Он понял, что губернатор сомневается в нем. Оскорбленный этим и смущенный донельзя тем, что надо говорить о себе, он, забыв субординацию, потирал пальцами край стола, опустив глаза. С лица его исчезло выражение бессмысленности, и, покраснев, сурово глядя куда-то на кипу бумаг, он повторил:
— Я все понял-с. Путь тяжкий, дело святое-с и требует… требует-с… Однако, — неожиданно для себя вставая и повысив голос, продолжал он, — однако я русский солдат-с! И слуга отечества-с! Я русский солдат, ваше превосходительство-с!
И он прямо в глаза посмотрел Муравьеву. Несколько секунд губернатор и есаул пристально глядели друг на друга.
— Когда вы думаете выехать? — спросил Муравьев, опуская глаза.
Возвратись домой, есаул сказал Василию о предстоящем путешествии и приказал собираться в путь. Васька всегда сопровождал Мартынова в его командировках и так же хорошо, как и есаул, знал, что следовало брать с собой. Задав несколько вопросов и убедившись, что Васька все сделает превосходно, есаул, сосредоточенный и серьезный, направился на хозяйскую половину. Увидев постояльца, вязавшая чулок Феоктиста Романовна сразу же сдвинула очки на лоб и, придав себе этим воинственным жестом грозный вид, сразу же закипела справедливым гневом, но есаул, не дав ей начать, сказал мягко:
— Прощайте, Феоктиста Романовна, и, может быть, навеки. Не поминайте лихом.
— Это что за комедия, сударь мой?!
— Не комедия, а истинная правда-с. Получил приказ скакать в Камчатку с секретным поручением-с.
— Будто?! Это зимой-то, в такой мороз! Не втирай очки, не глупей тебя, батюшка мой!
— Истинный крест! Спасибо вам за заботу материнскую. Позвольте ручку на прощание — неровен час, что случится. Путь опасный-с, — говорил растроганный есаул.

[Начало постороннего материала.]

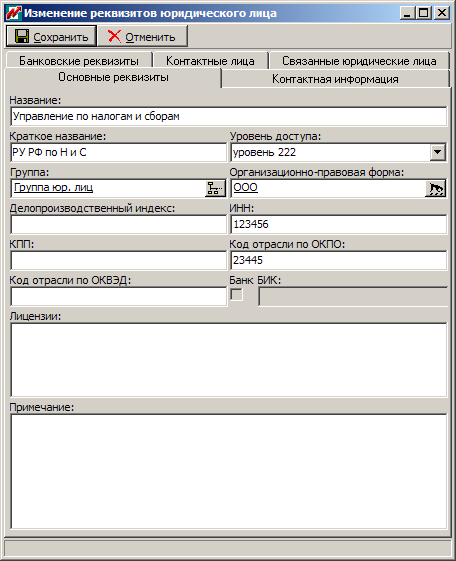Open the Контактная информация tab

(x=335, y=79)
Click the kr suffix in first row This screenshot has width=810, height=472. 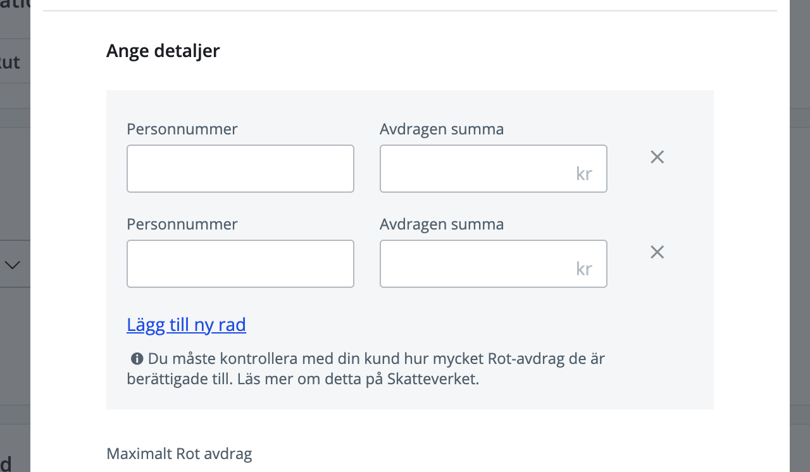tap(584, 174)
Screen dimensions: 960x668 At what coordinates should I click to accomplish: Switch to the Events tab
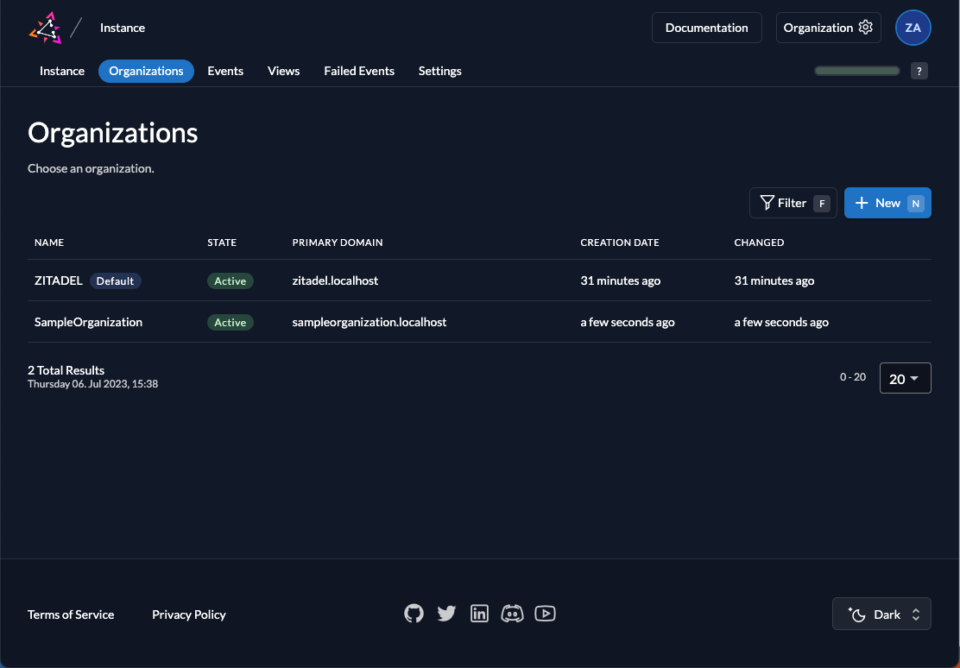tap(225, 71)
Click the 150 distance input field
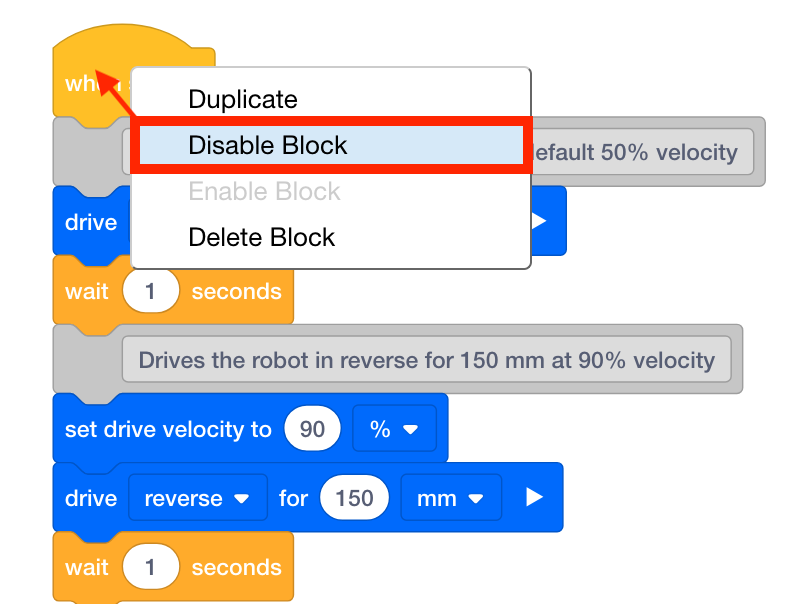The image size is (804, 604). pos(354,497)
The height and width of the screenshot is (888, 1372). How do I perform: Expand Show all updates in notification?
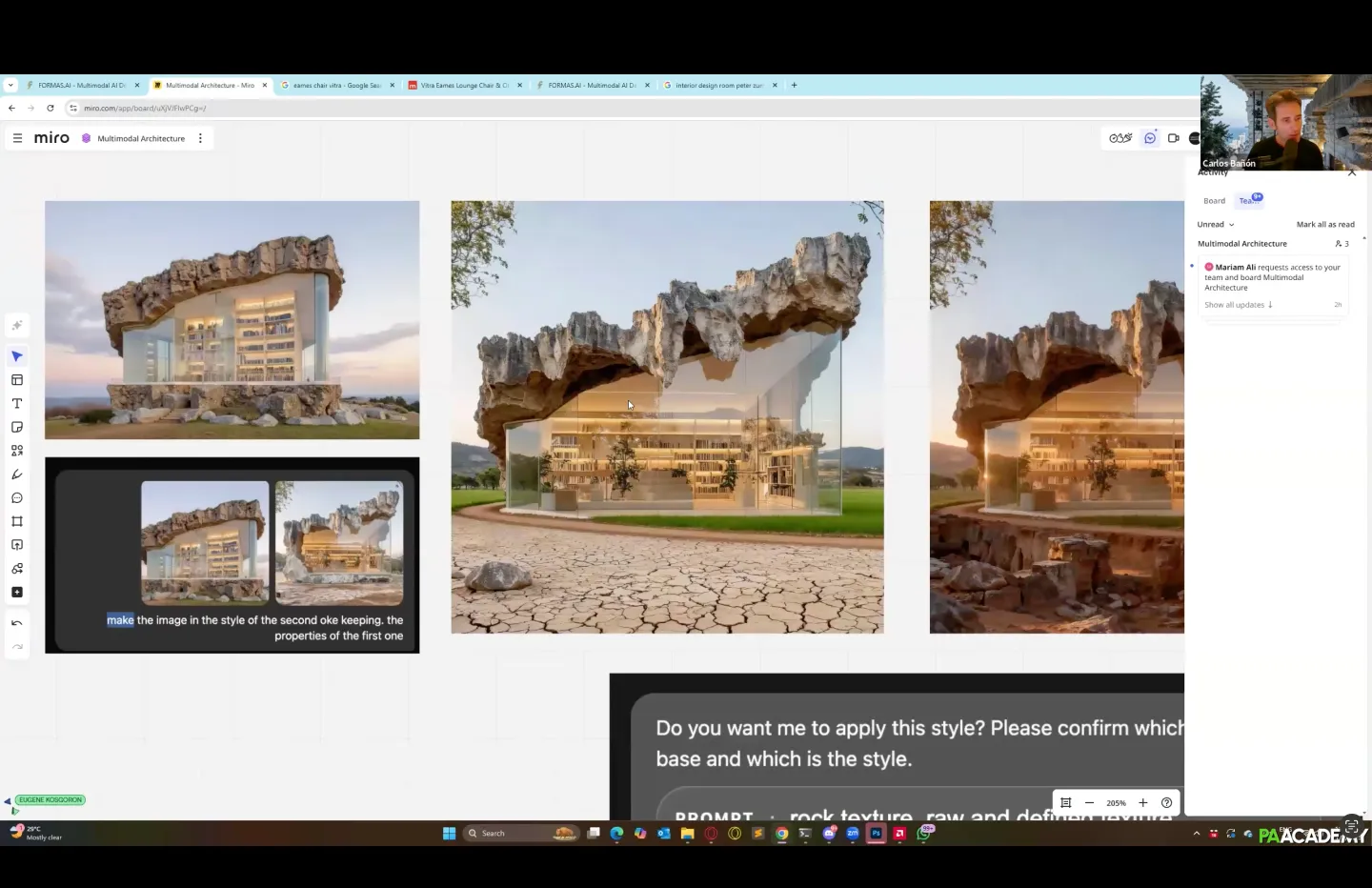click(x=1238, y=305)
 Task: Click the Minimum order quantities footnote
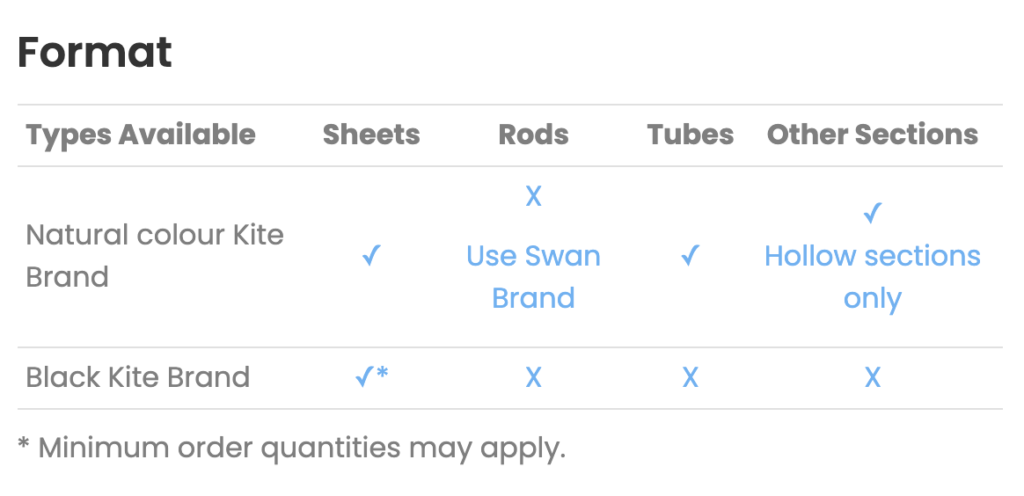coord(291,448)
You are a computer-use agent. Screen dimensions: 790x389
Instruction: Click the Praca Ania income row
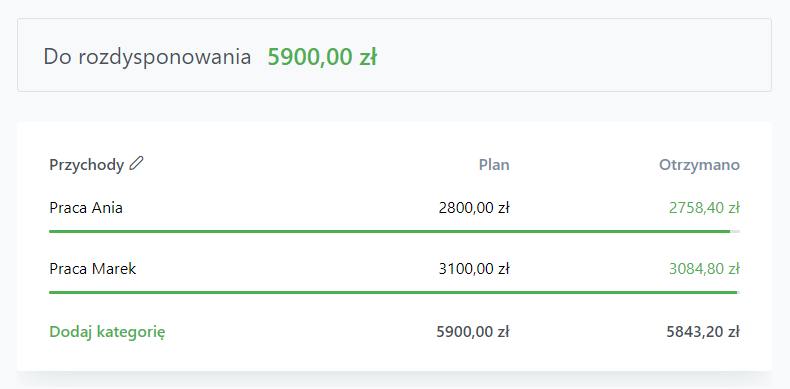coord(394,214)
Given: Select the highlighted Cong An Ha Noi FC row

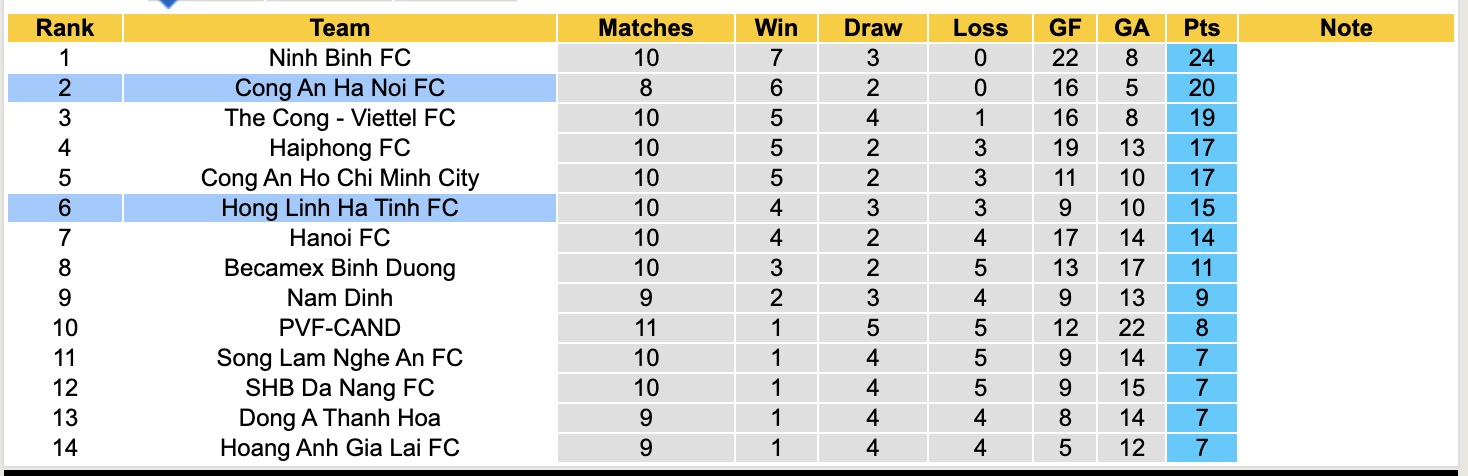Looking at the screenshot, I should coord(340,88).
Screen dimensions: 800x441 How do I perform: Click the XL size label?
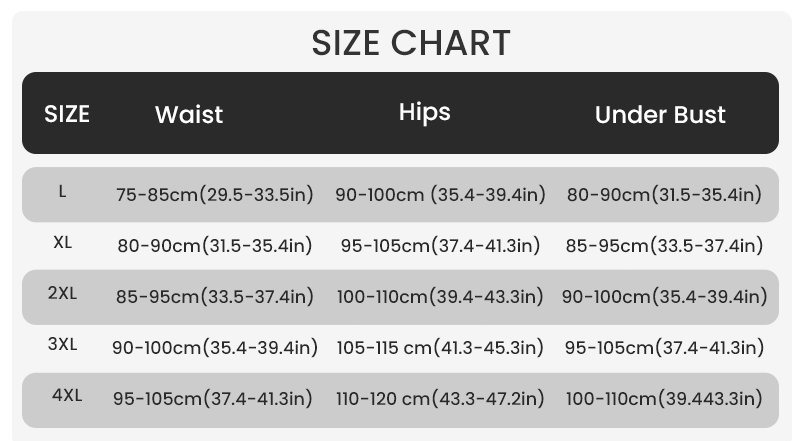63,242
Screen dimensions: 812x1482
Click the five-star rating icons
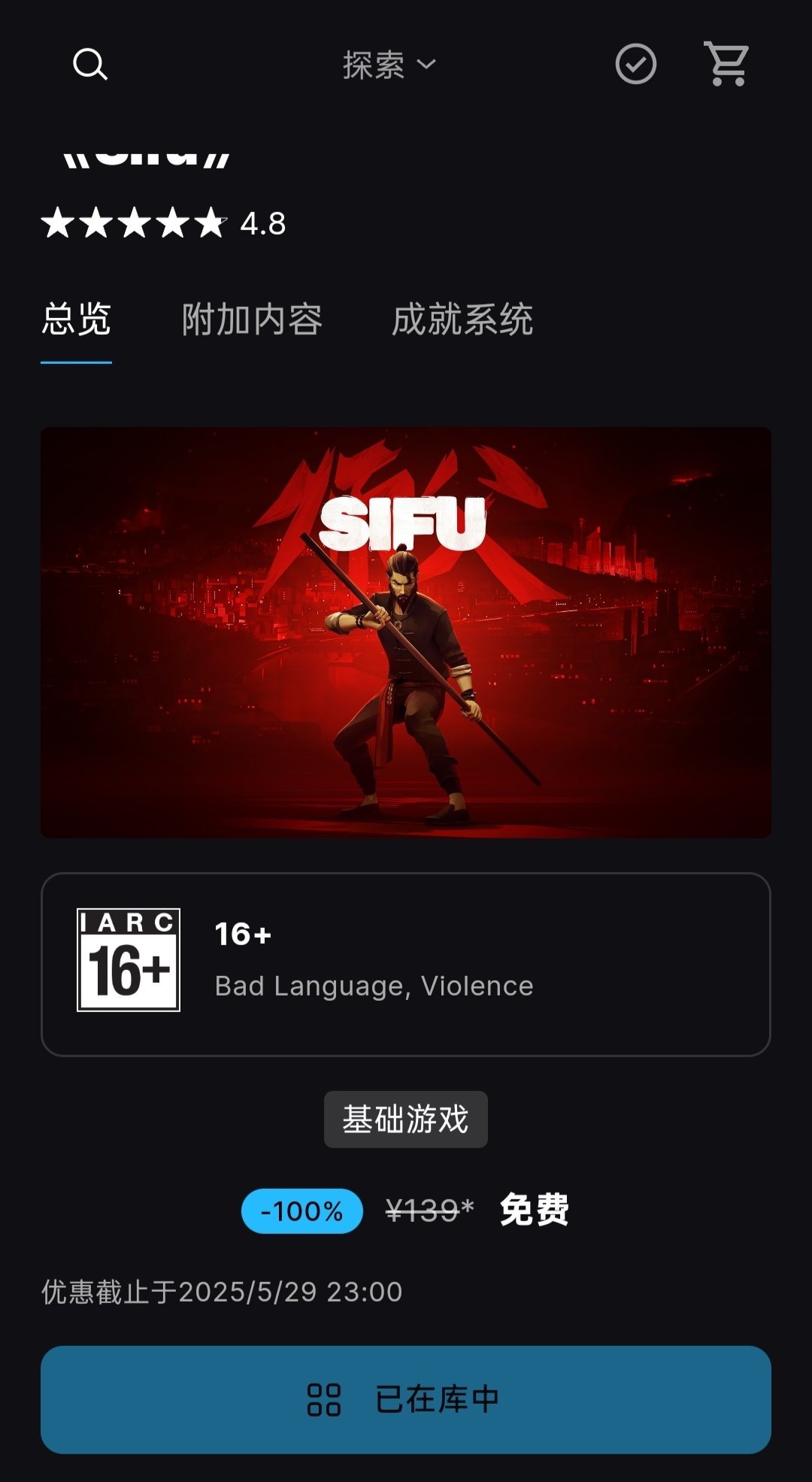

— Ахти мне! Да, ты… Да как же так, сразу-то? Да у тебя, чай, и не сложено ничего. И бельишка-то теплого нет. Постой! Да в дорогу-то что возьмешь? Пироги-то хоть напечь, успею ли? Палашка! Стешка! — закричала она, не давая слова молвить Мартынову. — Сейчас гуся заколоть, да уток трех. Да пельменей мешок замесить! Ах ты, батюшка, да как же так, сразу-то? Скажите Агафье, чтобы все бросила, тесто бы и а пироги ставила. Да вы, чай, с Василием все перезабудете, ничего толком не соберете, знаю я вас, непутевых! Сейчас я сама все пересмотрю. Да носки-то теплые есть ли у тебя, наказанье мое?
И Феоктиста Романовна со всей энергией, которая лавиной гнева должна была обрушиться на повинную голову есаула, ринулась собирать в опасный путь своего любимца.